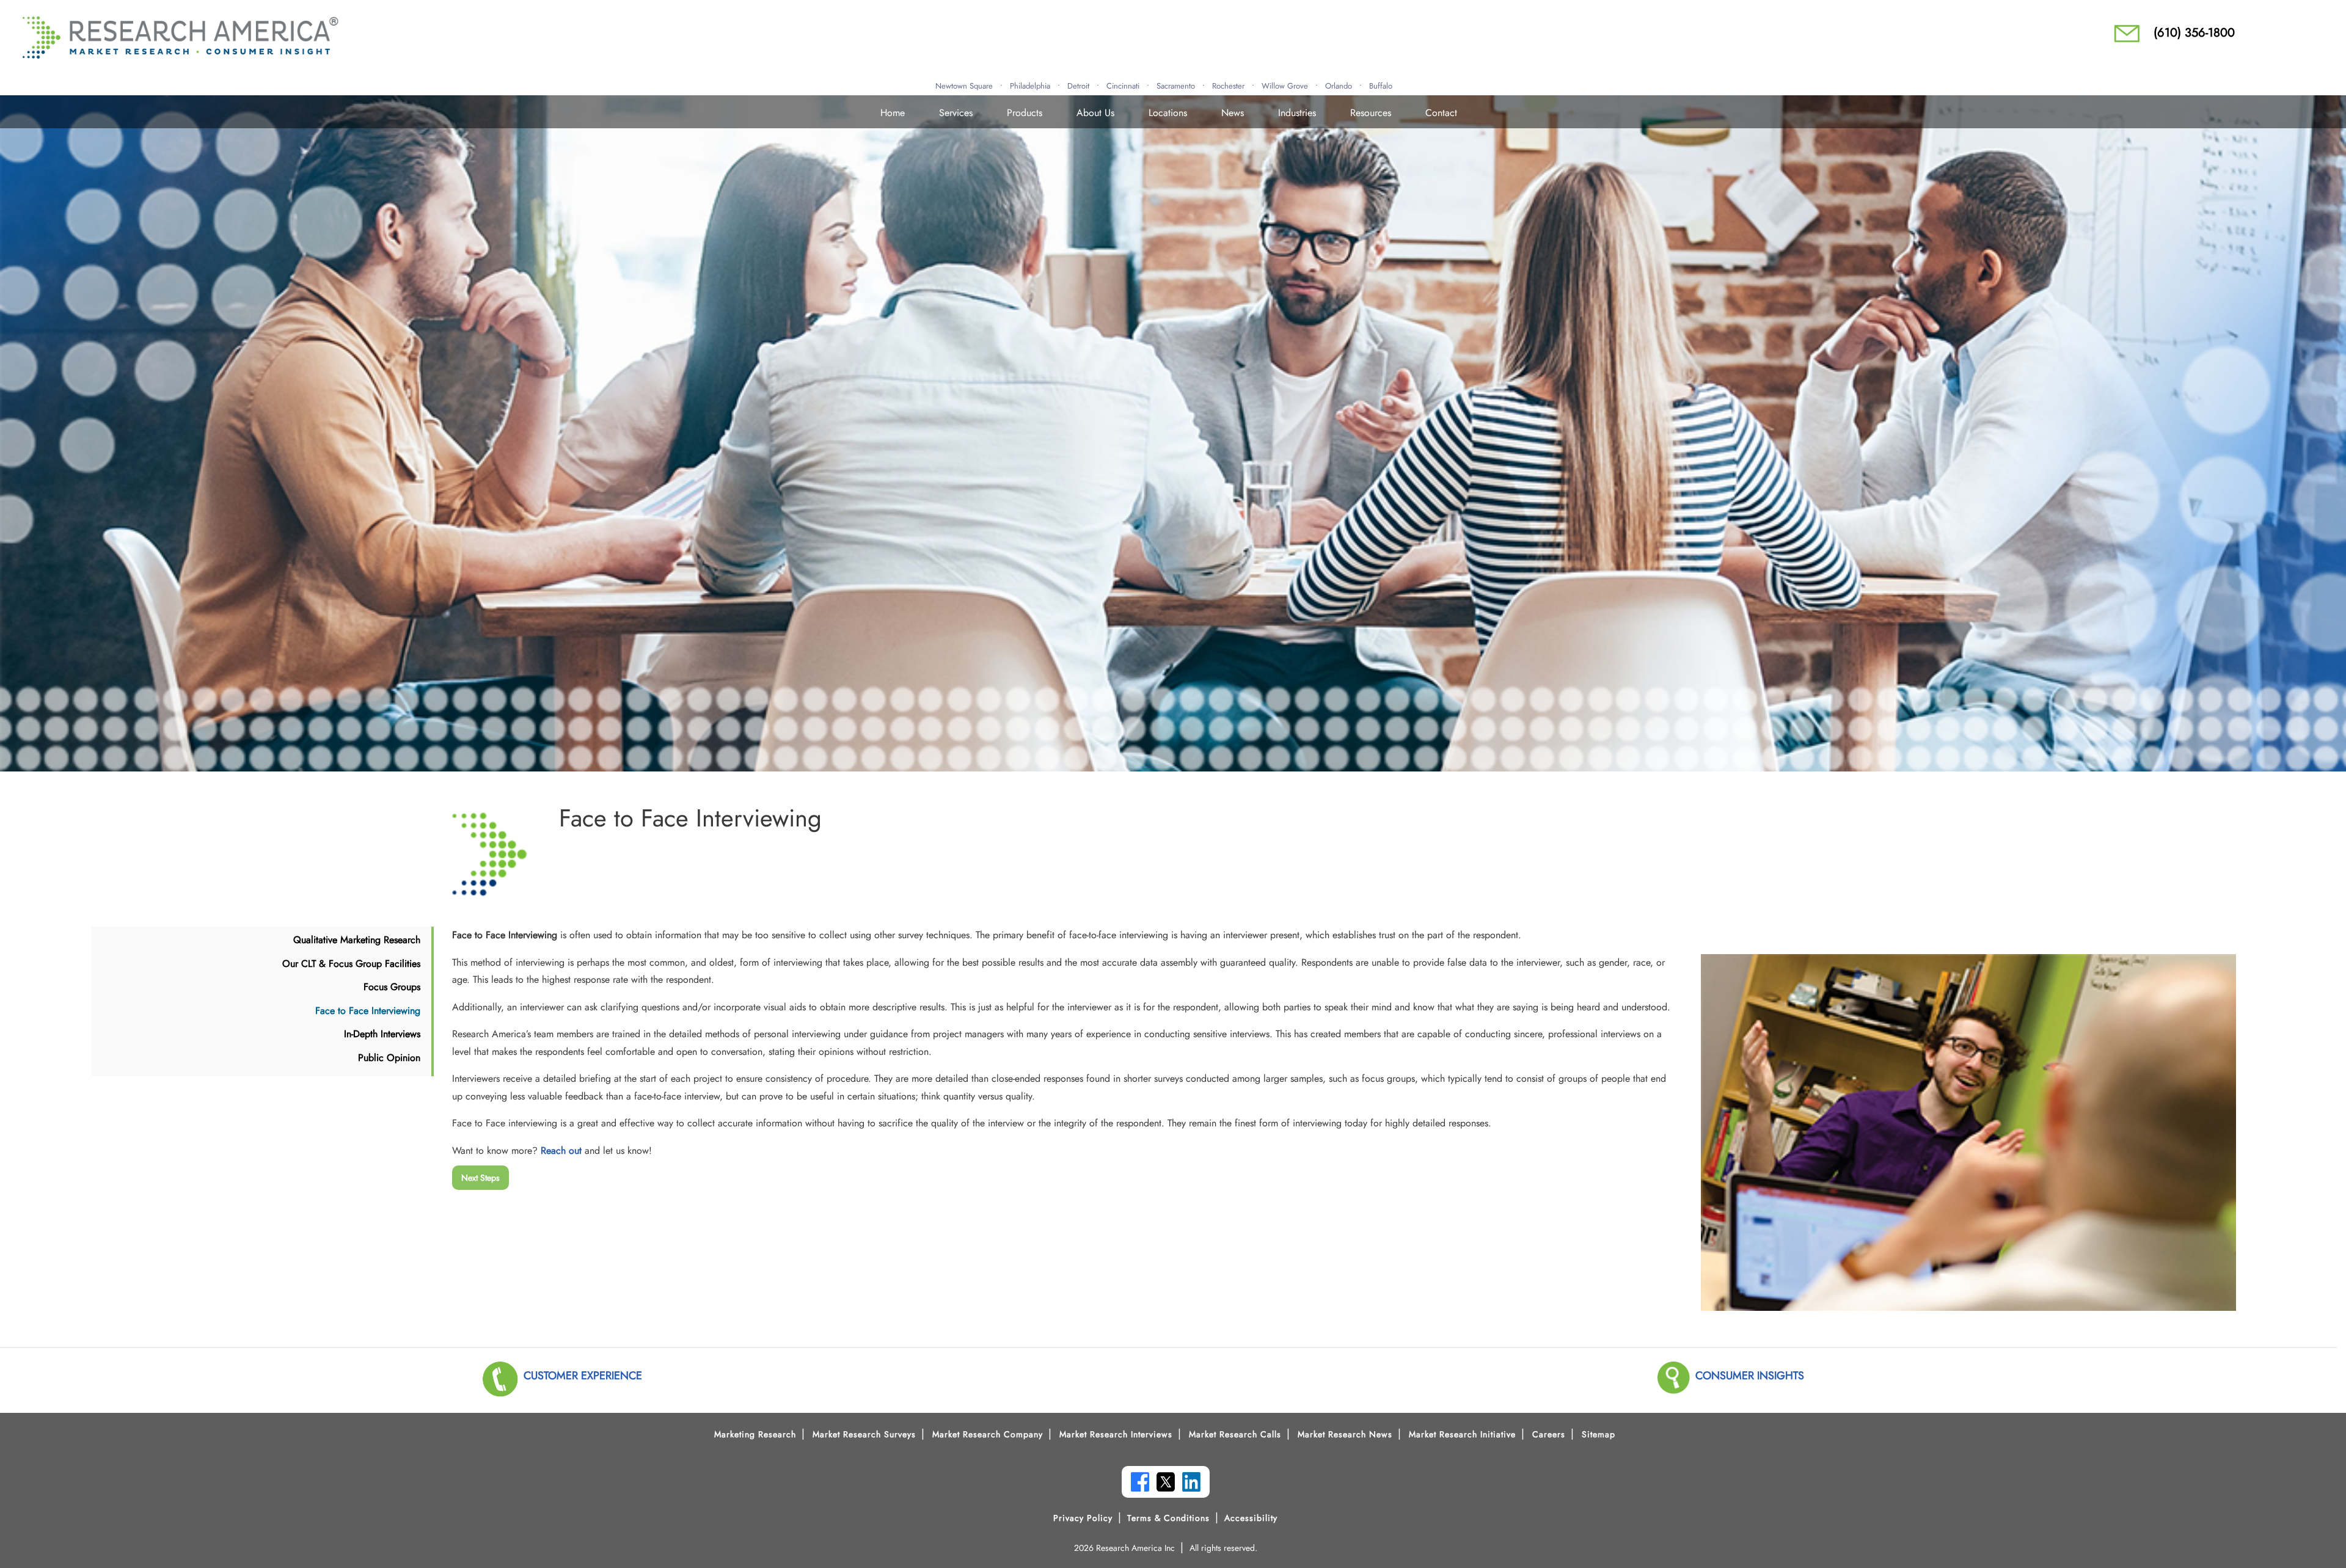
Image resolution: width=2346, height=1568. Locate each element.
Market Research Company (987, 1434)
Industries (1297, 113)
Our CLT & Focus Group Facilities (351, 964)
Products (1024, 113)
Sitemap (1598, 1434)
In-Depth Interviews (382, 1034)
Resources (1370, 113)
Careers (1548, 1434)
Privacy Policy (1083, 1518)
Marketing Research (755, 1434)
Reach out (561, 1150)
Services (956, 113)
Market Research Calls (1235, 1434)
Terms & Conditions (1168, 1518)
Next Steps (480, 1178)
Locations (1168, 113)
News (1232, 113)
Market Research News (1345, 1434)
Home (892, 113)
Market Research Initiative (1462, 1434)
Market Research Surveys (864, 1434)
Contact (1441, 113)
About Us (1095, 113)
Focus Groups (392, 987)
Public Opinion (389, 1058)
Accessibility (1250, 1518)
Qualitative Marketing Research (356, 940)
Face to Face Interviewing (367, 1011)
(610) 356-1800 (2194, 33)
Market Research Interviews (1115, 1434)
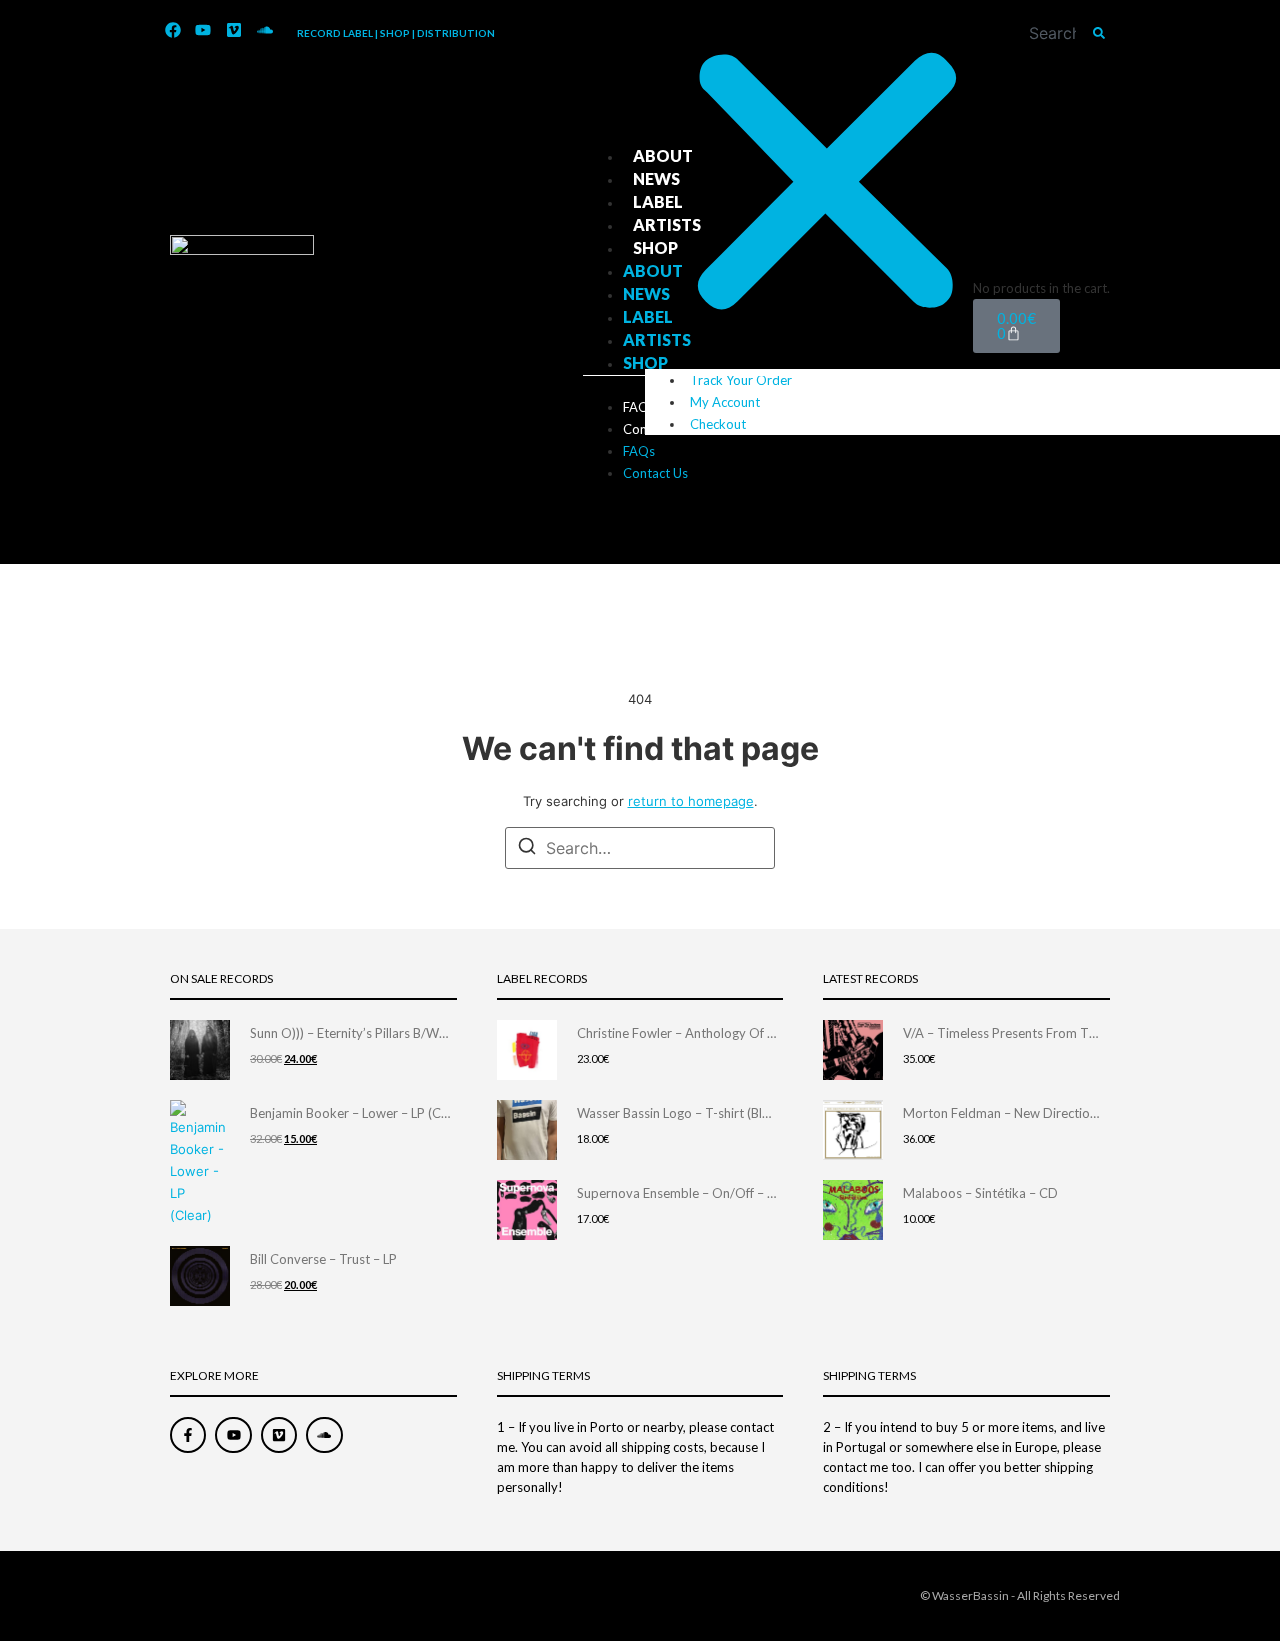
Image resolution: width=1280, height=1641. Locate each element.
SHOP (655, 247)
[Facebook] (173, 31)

> [Goal of the exercise] When a picture appears among the entries, skip it; transcribe everything else exactly.

> [Answer to the exercise]
Image resolution: width=2346, height=1568. Locate each element.
Market Research Company (987, 1434)
Industries (1297, 113)
Our CLT & Focus Group Facilities (351, 964)
Products (1024, 113)
Sitemap (1598, 1434)
In-Depth Interviews (382, 1034)
Resources (1370, 113)
Careers (1548, 1434)
Privacy Policy (1083, 1518)
Marketing Research (755, 1434)
Reach out (561, 1150)
Services (956, 113)
Market Research Calls (1235, 1434)
Terms & Conditions (1168, 1518)
Next Steps (480, 1178)
Locations (1168, 113)
News (1232, 113)
Market Research News (1345, 1434)
Home (892, 113)
Market Research Initiative (1462, 1434)
Market Research Surveys (864, 1434)
Contact (1441, 113)
About Us (1095, 113)
Focus Groups (392, 987)
Public Opinion (389, 1058)
Accessibility (1250, 1518)
Qualitative Marketing Research (356, 940)
Face to Face Interviewing (367, 1011)
(610) 356-1800 (2194, 33)
Market Research Interviews (1115, 1434)
Image resolution: width=1280, height=1641. Locate each element.
SHOP (655, 247)
[Facebook] (173, 31)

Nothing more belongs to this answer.